:: WHAT YOU WILL DO ::
Copy every line that holds the string "computer" from the data below.

*****

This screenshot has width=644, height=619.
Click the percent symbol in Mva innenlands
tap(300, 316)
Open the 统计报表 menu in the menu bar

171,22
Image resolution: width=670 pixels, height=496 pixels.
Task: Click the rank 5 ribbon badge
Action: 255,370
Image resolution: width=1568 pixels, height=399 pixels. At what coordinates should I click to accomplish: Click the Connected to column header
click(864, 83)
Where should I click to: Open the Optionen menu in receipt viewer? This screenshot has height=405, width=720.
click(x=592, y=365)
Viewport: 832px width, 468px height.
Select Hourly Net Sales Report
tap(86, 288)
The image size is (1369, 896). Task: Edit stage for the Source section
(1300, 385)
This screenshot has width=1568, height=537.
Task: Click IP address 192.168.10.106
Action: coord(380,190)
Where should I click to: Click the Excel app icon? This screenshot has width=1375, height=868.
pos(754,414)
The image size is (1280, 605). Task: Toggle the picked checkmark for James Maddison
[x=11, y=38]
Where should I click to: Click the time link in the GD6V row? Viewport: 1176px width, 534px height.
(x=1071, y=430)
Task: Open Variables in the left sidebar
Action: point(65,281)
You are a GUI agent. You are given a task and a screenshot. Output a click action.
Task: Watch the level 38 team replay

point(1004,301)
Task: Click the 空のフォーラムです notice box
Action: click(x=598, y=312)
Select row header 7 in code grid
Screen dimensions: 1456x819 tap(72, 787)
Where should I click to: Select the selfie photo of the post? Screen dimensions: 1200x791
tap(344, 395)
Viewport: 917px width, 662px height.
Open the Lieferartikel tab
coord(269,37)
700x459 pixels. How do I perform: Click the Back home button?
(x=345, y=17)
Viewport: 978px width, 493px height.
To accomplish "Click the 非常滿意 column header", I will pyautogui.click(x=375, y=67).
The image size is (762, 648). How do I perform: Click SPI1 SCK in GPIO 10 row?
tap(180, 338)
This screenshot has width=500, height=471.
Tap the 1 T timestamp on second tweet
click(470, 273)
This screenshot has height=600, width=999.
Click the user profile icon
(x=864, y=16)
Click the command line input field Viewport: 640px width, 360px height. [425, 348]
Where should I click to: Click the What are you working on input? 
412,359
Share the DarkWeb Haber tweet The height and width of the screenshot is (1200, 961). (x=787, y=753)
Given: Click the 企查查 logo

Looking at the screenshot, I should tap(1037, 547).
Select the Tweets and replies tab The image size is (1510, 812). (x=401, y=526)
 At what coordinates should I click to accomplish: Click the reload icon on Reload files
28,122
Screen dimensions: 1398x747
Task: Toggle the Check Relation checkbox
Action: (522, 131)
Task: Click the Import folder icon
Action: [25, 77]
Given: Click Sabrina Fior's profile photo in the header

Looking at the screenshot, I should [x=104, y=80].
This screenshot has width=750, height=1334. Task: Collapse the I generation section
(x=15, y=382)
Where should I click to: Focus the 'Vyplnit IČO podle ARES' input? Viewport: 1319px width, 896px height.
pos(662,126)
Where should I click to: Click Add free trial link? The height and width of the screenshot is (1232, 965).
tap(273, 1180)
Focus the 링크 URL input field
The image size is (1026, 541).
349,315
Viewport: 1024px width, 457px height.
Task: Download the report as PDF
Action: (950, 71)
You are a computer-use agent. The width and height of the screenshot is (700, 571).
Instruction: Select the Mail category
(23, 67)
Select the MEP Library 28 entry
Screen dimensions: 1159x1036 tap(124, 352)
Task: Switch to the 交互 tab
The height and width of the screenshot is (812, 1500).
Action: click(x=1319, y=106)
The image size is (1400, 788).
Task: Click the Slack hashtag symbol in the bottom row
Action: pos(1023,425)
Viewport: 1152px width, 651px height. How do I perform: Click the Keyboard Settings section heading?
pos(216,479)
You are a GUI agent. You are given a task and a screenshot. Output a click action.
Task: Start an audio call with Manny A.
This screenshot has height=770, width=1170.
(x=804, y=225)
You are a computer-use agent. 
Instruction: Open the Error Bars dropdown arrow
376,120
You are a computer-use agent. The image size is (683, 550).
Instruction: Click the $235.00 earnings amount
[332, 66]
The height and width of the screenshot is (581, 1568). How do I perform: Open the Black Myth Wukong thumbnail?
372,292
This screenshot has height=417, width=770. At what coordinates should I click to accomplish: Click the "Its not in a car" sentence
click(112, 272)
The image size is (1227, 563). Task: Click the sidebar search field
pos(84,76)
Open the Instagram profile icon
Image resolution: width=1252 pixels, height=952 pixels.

*****

:: ANSWER SECTION ::
You are a computer-use agent. The width and height of the screenshot is (700, 571).
You are a computer-use agent. 
You are a computer-use agent. The image size is (683, 550).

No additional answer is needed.